═════ PASSAGE FOURNI ═════
Au tout début de l’enquête, face à la masse de profils TikTok que nous trouvions, nous avons mis en place un système de reporting dans un tableau Excel. Ce tableau nous permettait d’identifier plusieurs éléments parmi lesquels :
- Si le compte était djihadiste ou d’extrême droite
- Si le compte avait été supprimé au bout d’un certain temps
- Si le compte publiait seulement des extraits de jeux vidéo ou des extraits de jeux vidéo et des mèmes ou des edits
- Si le compte renvoyait vers un lien Telegram ou vers d’autres applications
Pour documenter cette masse d’informations, nous avons dû minutieusement télécharger tous ces profils en procédant d’abord à une sauvegarde systématique en format HTML de la page d’accueil des profils mais aussi de certaines publications dont les commentaires ou la description nous intéressaient. Enfin, nous avons utilisé une API dédiée pour télécharger en masse toutes les publications et republications de chaque profil que nous identifions en format JPEG ou MP4. Cette opération fastidieuse nous a permis de comprendre et de documenter tout cet écosystème et ses références parfois obscures.
Analyse du langage et des codes culturels
Une grande partie de notre travail a consisté à décrypter le langage et les références utilisés par ces nébuleuses. Les références au Djihad sont plus évidentes, elles reprennent des images de l’État Islamique, des chants djihadistes (Nachid) et des discours clairs contre l’Occident et sa supposée décadence.
Les différentes idéologies d’extrême droite comme l’accélérationnisme, le néonazisme, l’écofascisme etc. utilisent, en ligne, un langage écrit et visuel beaucoup plus obscur et en perpétuelle évolution. Les mèmes ou les edits sont souvent composés d’un enchevêtrement composé de références, plus moins ironiques, à la culture des forums internet comme 4chan, 8kun ou soyjak.party (Pepe The Frog ou Wojak), mélangés à une culture pop détournée (les Moomins ou la boisson Monster White), elle-même mélangée à des références plus anciennes (le chiffre 1488 par exemple ou l’emoji Jus de fruit pour parler des “juifs” en utilisant l’homophonie anglaise entre “Juice” et “Jews). Il existe un dictionnaire des Hate Symbols utilisés en ligne de l’Anti-Defamation League aux US : https://www.adl.org/resources/hate-symbols/search . En France, il existe un équivalent mais qui s’intéresse plutôt aux symboles utilisés par les groupuscules d’extrême droite : https://indextreme.fr/
Analyse des contenus visuels et vidéoludiques
Pour comprendre de quels jeux vidéo provenaient les reproductions d’actes terroristes, nous avons effectué des recherches d’images inversées, nous avons enquêté sur de nombreux forums de mods très peu modérés ou sur les chaînes Telegram que nous trouvions afin d’identifier le fichier original. Nous avons ensuite installé nous-mêmes ces mods et les avons testés sur les jeux correspondants lorsque cela était possible.
═════
**ÉNONCÉ:**
Recopiez à l'identique la partie du texte sur l'enquête consacrée aux comptes TikTok qui commence par les mots contenant « Analyse du langage » et se termine par « sa supposée décadence. ».
═════ EXTRAIT DE DONNÉES ═════
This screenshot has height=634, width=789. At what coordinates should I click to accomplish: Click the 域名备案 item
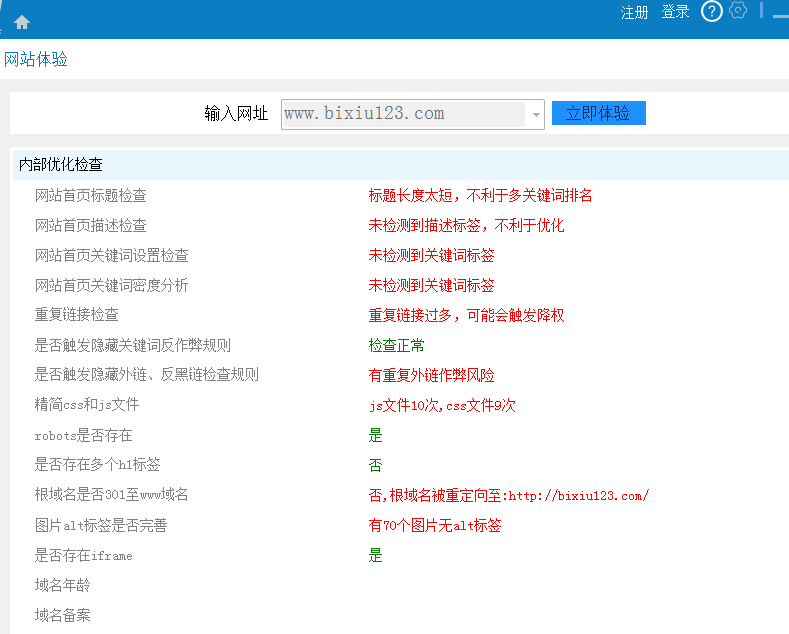point(63,615)
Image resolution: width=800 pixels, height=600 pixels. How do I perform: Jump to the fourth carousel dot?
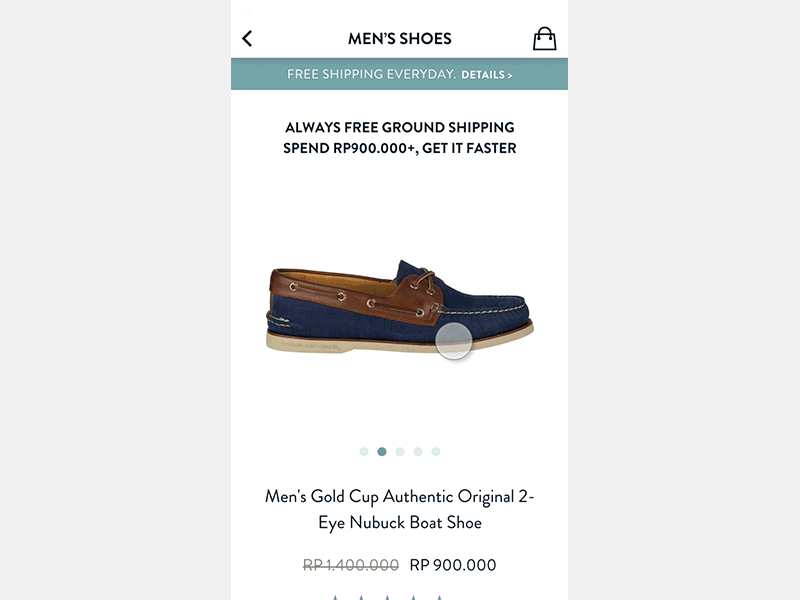coord(418,452)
═════
**SOLUTION RÉDIGÉE:**
Analyse du langage et des codes culturels
Une grande partie de notre travail a consisté à décrypter le langage et les références utilisés par ces nébuleuses. Les références au Djihad sont plus évidentes, elles reprennent des images de l’État Islamique, des chants djihadistes (Nachid) et des discours clairs contre l’Occident et sa supposée décadence.